= Beginning of Section =

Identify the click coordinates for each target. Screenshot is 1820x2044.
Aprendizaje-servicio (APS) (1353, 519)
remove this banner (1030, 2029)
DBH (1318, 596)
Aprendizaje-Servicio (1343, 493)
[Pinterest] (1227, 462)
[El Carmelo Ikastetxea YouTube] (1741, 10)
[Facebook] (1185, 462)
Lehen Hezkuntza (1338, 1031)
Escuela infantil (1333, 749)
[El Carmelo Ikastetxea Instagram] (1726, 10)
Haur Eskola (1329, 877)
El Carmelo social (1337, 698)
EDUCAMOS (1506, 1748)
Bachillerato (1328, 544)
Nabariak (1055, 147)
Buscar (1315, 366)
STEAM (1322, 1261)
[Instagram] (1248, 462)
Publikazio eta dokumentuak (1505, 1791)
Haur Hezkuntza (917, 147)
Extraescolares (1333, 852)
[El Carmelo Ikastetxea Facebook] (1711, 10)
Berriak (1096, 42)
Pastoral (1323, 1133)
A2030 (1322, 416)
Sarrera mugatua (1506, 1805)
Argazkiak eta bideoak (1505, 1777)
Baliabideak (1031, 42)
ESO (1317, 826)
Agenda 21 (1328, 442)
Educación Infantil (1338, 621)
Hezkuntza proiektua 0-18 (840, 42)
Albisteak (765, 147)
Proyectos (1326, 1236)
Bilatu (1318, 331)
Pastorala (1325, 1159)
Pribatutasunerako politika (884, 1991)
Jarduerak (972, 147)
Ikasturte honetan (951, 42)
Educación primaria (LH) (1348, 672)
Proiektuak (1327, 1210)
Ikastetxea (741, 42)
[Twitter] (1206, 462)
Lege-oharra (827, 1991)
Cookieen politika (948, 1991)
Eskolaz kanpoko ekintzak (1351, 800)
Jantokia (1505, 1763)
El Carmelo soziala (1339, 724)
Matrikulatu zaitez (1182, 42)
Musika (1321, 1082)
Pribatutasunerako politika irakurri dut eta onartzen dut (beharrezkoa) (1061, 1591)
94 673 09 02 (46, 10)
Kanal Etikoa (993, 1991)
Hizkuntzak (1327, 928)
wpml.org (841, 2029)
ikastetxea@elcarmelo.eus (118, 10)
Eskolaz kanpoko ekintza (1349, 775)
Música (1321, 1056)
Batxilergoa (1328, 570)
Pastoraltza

= End of Section =

Prompt: Write out exactly the lines from the line containing "Kanal Etikoa (993, 1991)" to the end of the listing above, both included, and nothing else.

Task solution:
Kanal Etikoa (993, 1991)
Hizkuntzak (1327, 928)
wpml.org (841, 2029)
ikastetxea@elcarmelo.eus (118, 10)
Eskolaz kanpoko ekintza (1349, 775)
Música (1321, 1056)
Batxilergoa (1328, 570)
Pastoraltza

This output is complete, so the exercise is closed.